Comment convaincre les investisseurs de s’intéresser davantage aux stratégies alternatives ?

Carl Dunning-Gribble : Il faut écouter et bien comprendre la problématique du client que l’on a en face de nous. Au-delà du rêve, désormais inaccessible, de présenter la performance absolue et chacune des stratégies avec une espérance de performance «réaliste», il faut ensuite bien appréhender son appétit au risque et lui présenter des fonds en adéquation. Puis indiquer le rendement auquel il peut prétendre en fonction de son profil de risque et voir dans quelle mesure ce profil de risque est en adéquation avec le profil de risque recherché.

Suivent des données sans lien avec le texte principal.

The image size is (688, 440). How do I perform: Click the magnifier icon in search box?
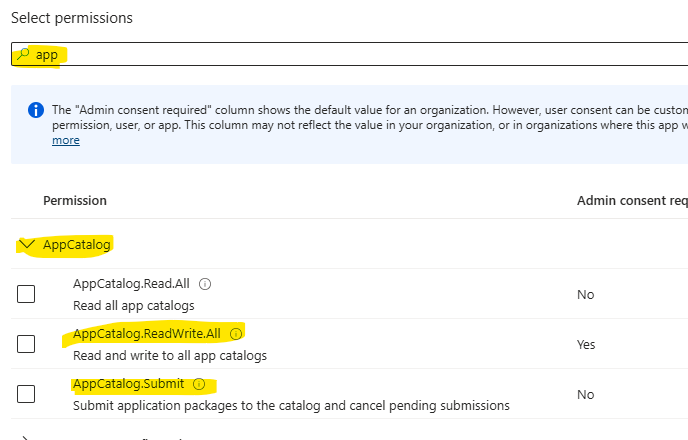click(x=22, y=55)
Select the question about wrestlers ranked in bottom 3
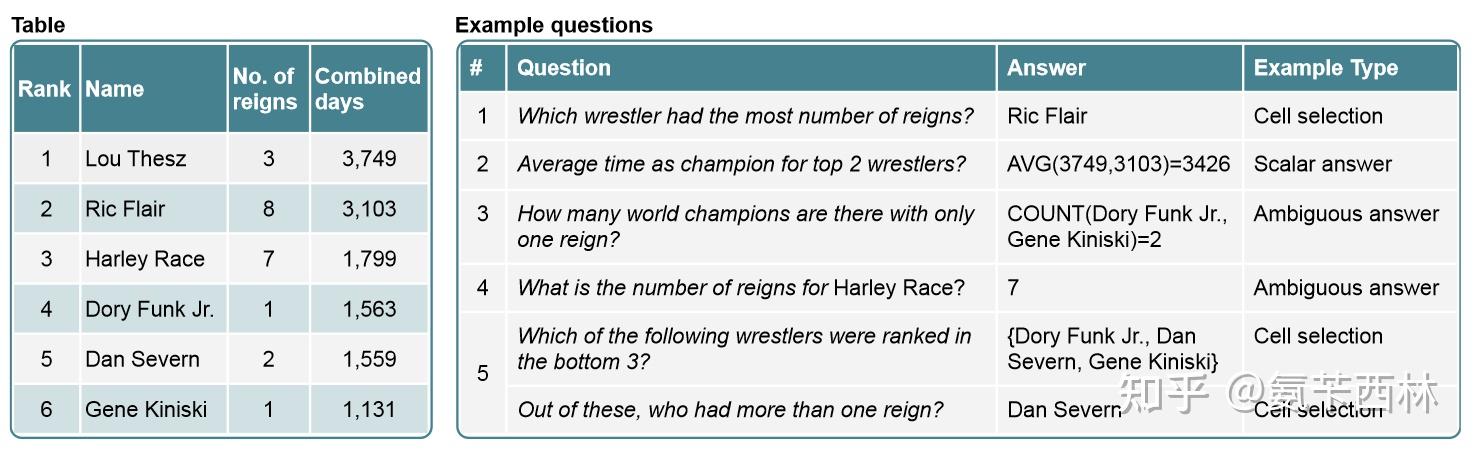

Maxime Hayot : Il y a encore un travail important d’éducation à faire, et pas uniquement sur la gestion alternative. Il faut expliquer aux clients que leur espérance de rendement sur les classes d’actifs traditionnelles est plus faible que ce qu’ils ont connu. C’est le reflet d’une réalité économique, d’une croissance plus faible qui se traduit par de moins bonnes performances boursières des entreprises. Si nous parvenons à les convaincre que l’espérance de rendement sur les classes d’actifs traditionnelles est plus basse, avec un niveau de risque équivalent à ce qu’ils ont connu historiquement, alors la classe d’actifs alternative, qui va réduire ce risque, deviendra attractive.

Emmanuel Terraz : Pour moi, il est essentiel d’avoir un discours cohérent avec les ambitions de votre gestion et ensuite de le mettre en pratique. Délivrer un rendement de 2 à 3 % au-dessus du taux sans risque avec une volatilité de 1 % est déjà une façon de convaincre les investisseurs, car ils sont peu nombreux à être capables d’y parvenir aujourd’hui. Après, il est important aussi d’avoir une vision à long terme de son investissement, au même titre que pour des fonds traditionnels. Nous essayons d’accompagner les clients et de leur apporter de la valeur dans la durée.

Eric Bendahan : Nous avons constaté un certain engouement pour notre stratégie long/short. La demande est là. En matière de distribution, il nous paraît important que les clients mettent en face du risque pris une espérance de rendement adéquate. La régulation nous a finalement presque aidés à aller dans ce sens-là. Dans une gestion alternative, il existe des profils de risque très différents, ce qui demande plus d’explications.